DATA ->
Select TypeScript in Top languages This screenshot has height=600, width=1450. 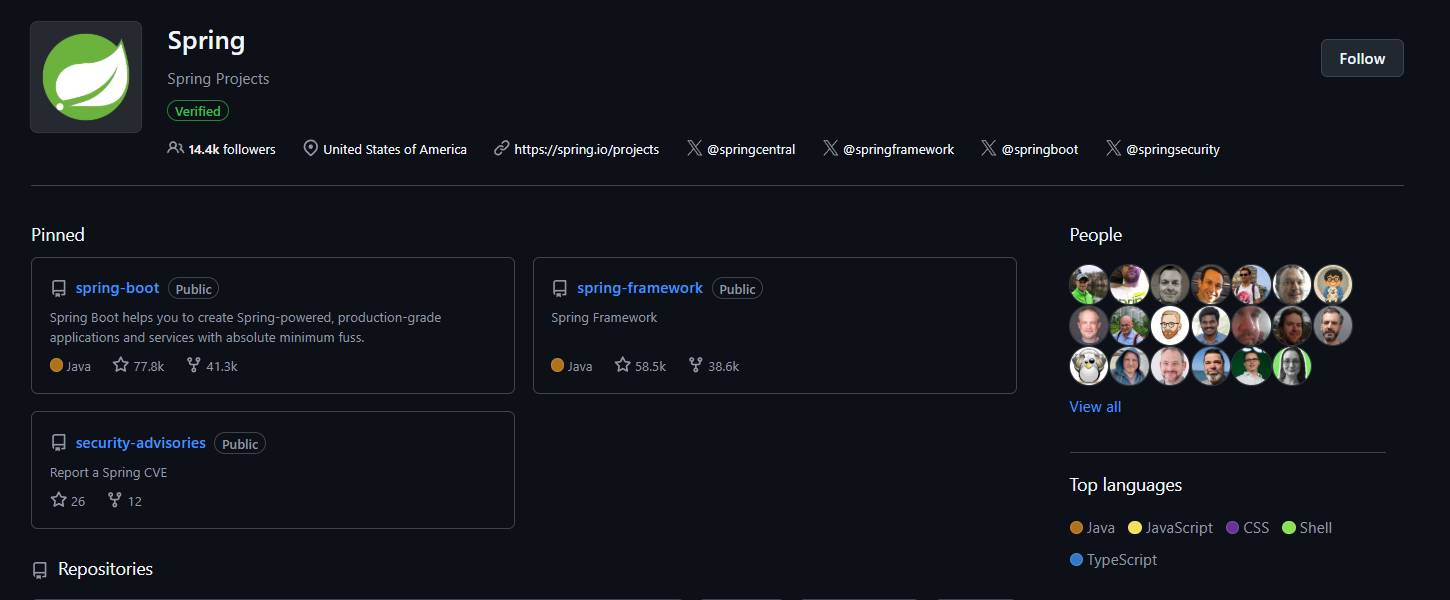pyautogui.click(x=1121, y=560)
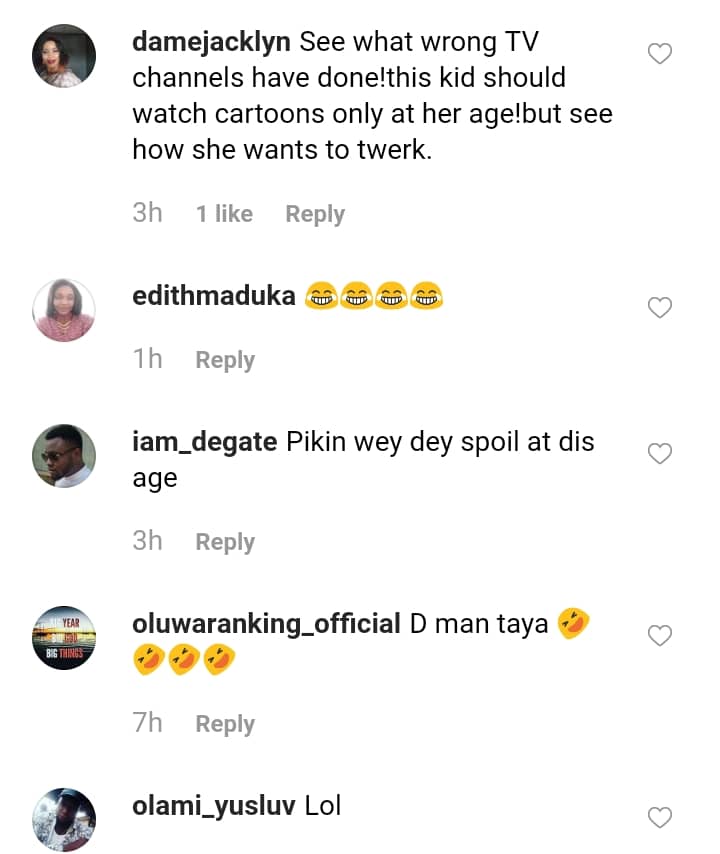720x854 pixels.
Task: View who liked damejacklyn's comment
Action: (x=224, y=214)
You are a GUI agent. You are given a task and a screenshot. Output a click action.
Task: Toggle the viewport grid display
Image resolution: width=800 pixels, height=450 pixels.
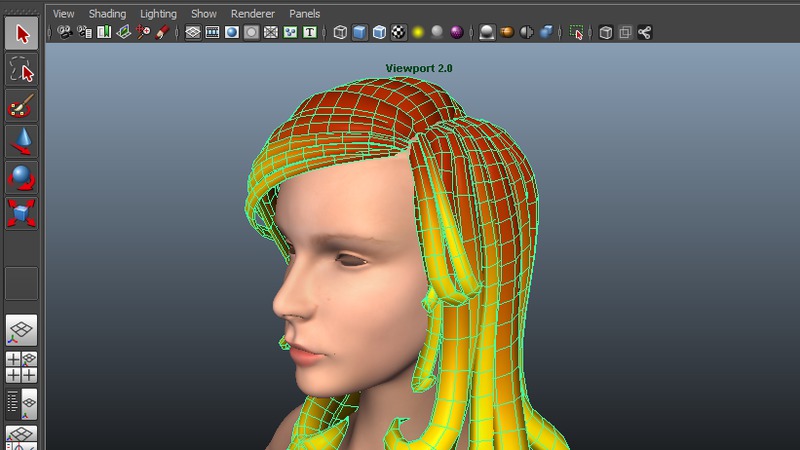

WHAT TO PRODUCE ->
Retype only the lines from the one with "Task: Toggle the viewport grid display" through the final line of the entries, please, and keep the pictures out.

TASK RESPONSE ->
Task: Toggle the viewport grid display
Image resolution: width=800 pixels, height=450 pixels.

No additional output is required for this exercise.